● Text section
☆ ☆ ☆ ☆ ☆ ☆ ☆

I’m in the process of editing my novel into suitable rough draft form before handing it over to my beta readers. I admit to feeling like an overprotective parent – trying to make sure that my awkward but well-meaning progeny is ready for what I hope to be an encouraging and thought-provoking debut. Yes, the term is “rough” draft, so it’s not meant to be at 100%, but neither do I want to have to scrap it and start from scratch.

With that in mind, I have been doing a bit of double dipping. I have the copy I keep at home, and another copy that I keep to work on when away from home. This has been a happy arrangement for the last few months that I’ve been writing the novel, and I thought I was doing a pretty good job of updating myself on any edits floating between the two copies…so that I would always have the most recent copy at my disposal.

I was wrong.

☆ ☆ ☆ ☆ ☆ ☆ ☆

● Listing
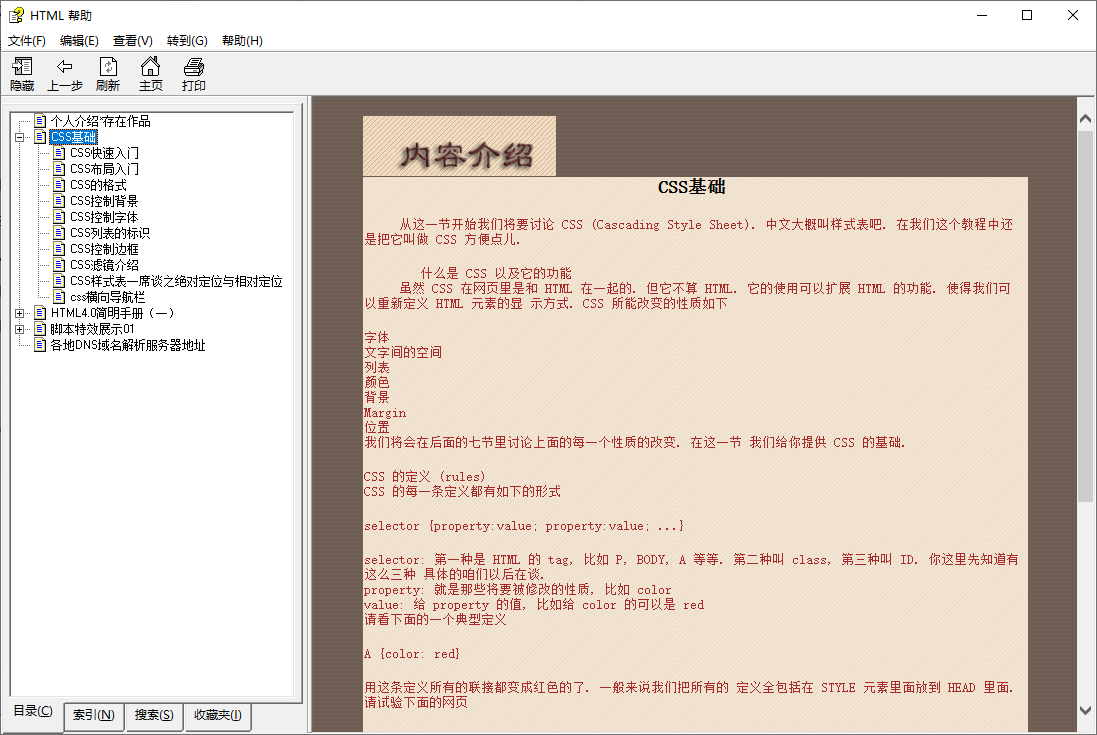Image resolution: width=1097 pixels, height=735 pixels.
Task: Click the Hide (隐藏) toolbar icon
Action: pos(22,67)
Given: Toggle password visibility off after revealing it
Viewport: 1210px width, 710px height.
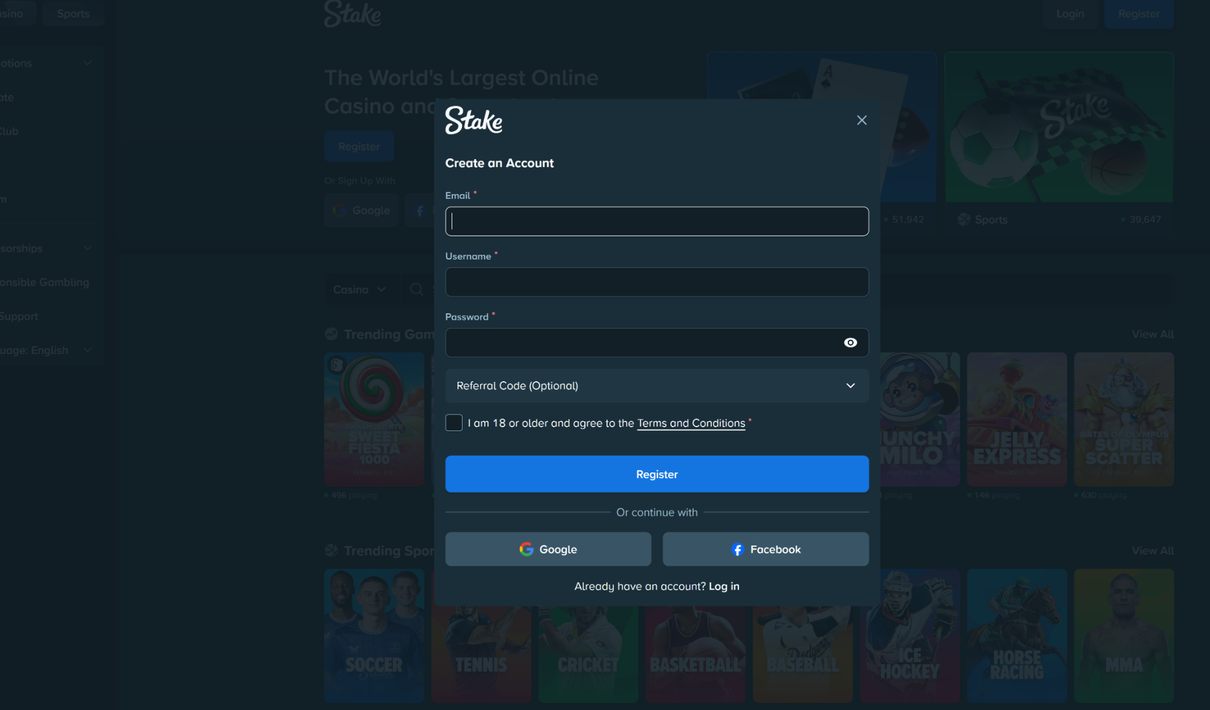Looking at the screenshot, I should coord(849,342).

☆ ☆ ☆ ☆ ☆ ☆ ☆

● Exercise requirements
Rewrite the passage of the novel-editing text from "With that in" to "I was wrong.", switching "double dipping" to "juggling". The data is not needed here.

● Problem solution
With that in mind, I have been doing a bit of juggling. I have the copy I keep at home, and another copy that I keep to work on when away from home. This has been a happy arrangement for the last few months that I’ve been writing the novel, and I thought I was doing a pretty good job of updating myself on any edits floating between the two copies…so that I would always have the most recent copy at my disposal.

I was wrong.